The first time I came into contact with the idea of Dark Matter was when I was 17 and in the midst of reading Philip Pullman’s His Dark Materials trilogy. In the second volume of this trilogy, Pullman introduces the idea of dark matter being linked to parallel universes. To someone who has always had an intrinsic curiosity and need to understand the universe, this idea immediately took hold.

During my time studying at University and writing outside of it, I noticed that throughout my writing, a common theme emerged: space and what’s out there. There was always an underlying feeling, that I guess I could sense in myself, moving through the every day that (as Patrick Ness would put it) there is ‘more than this’.
Fast forward to my last semester of my third and final year at uni, I had finished my dissertation, finished my last critical essay and with my last creative writing portfolio I had some time to do something I really wanted to do and to have a little fun with it. So then came the question, okay what do I want to do? Prose? Well I did prose for my dissertation. Short stories? Well I had done that only the year before…I hadn’t written poetry for an assignment in a while but I write it all the time so what can I do to really make this time different?
The module this portfolio was for was named ‘Critiquing writing’ and in it we studied Laurence Sterne’s The Life and Opinions of Tristram Shandy Gentlemen – don’t get me wrong, totally not my kinda thing either. However, whilst studying this text I did learn a valuable writing lesson: don’t be afraid to do something different. Famously, in Tristram Shandy, Sterne includes a blank/black page to signify a death. This playing around with form and what you can do with a form of writing, be it a novel or a poem is what started me on this path.

Experimental poetry, blank space and dark matter.

Experimental poetry is a corner of poetry that very rarely gets taken seriously. I myself have been the culprit of scoffing at a poet’s attempt to be ‘different’ as I would have said. But looking at the bare bones of this form lies something I think almost every writer can relate to and aspire to: freedom and challenging the readily available ‘acceptable’ ways of crafting words into meaning.

Dark energy roughly makes up 68% percent of the universe and dark matter a smaller 27%. This leaves around 5% to us, this is what we see, what we experience, every day; on a miniscule molecular level and a vast universal, stars, planets, nebula level. 5% of the makings of the universe is what is observable to us, what is called ordinary matter, because light can pass through it. The rest is in shadow, mysterious beyond the point of fathoming. This notion more than anything else in the world has astounded, inspired, grounded and put my tiny little life into perspective for many years now.

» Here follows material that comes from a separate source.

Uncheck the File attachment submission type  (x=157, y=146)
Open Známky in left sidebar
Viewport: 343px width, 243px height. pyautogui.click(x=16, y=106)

So if around 95% of the universe has gone awol, what can it mean? There are gaps in our understanding, in our seeing. Gaps. In poetry, gaps are called ‘white space’. At uni we were taught that white space is just as important in conveying the meaning of a poem as the words in it: this got me thinking. White space, dark matter, blank space in the universe, black space.

Poetry sometimes has the ability to articulate the most confounding elements of life and experience. Poetry can tackle the abstract and the things we don’t fully understand. In this vein I asked myself, why shouldn’t poetry and physics match? Physics, a  subject so wide spanning and all encapsulating can sometimes and for some people be just too big. So, especially in regards to something such as dark matter and dark energy, surely the poetic form and experimental poetry particularly could make some sense of it all on a more human level.

From here I set out to utilise the white space (which eventually ended up being a kind of black space) and metaphoric arena given to me through the form of poetry to take the reader on a journey of understanding but more importantly to hopefully create the same awe in them that I have for the Universe and it’s wonders.

 

Something a little leftfield: grappling with that work/life balance.
Here’s me putting my hands up.

Since the start of summer (May in my book) I have been working and so therefore haven’t had much energy, motivation or chance to really invest time in this project, it’s very easy when working to lose sight of what makes you happy outside of work; you can get into a bit of a rut. But with more time off coming up in the near future, a trip away to Budapest and reigniting this blog I hope to make some progress by the new year.

p.s I am also currently reading Brian Greene’s The Fabric of The Cosmos (might do a post about this when I finish it), I highly recommend it, for anyone having a lack of inspiration – it has certainly got the cogs and wheels turning in my head.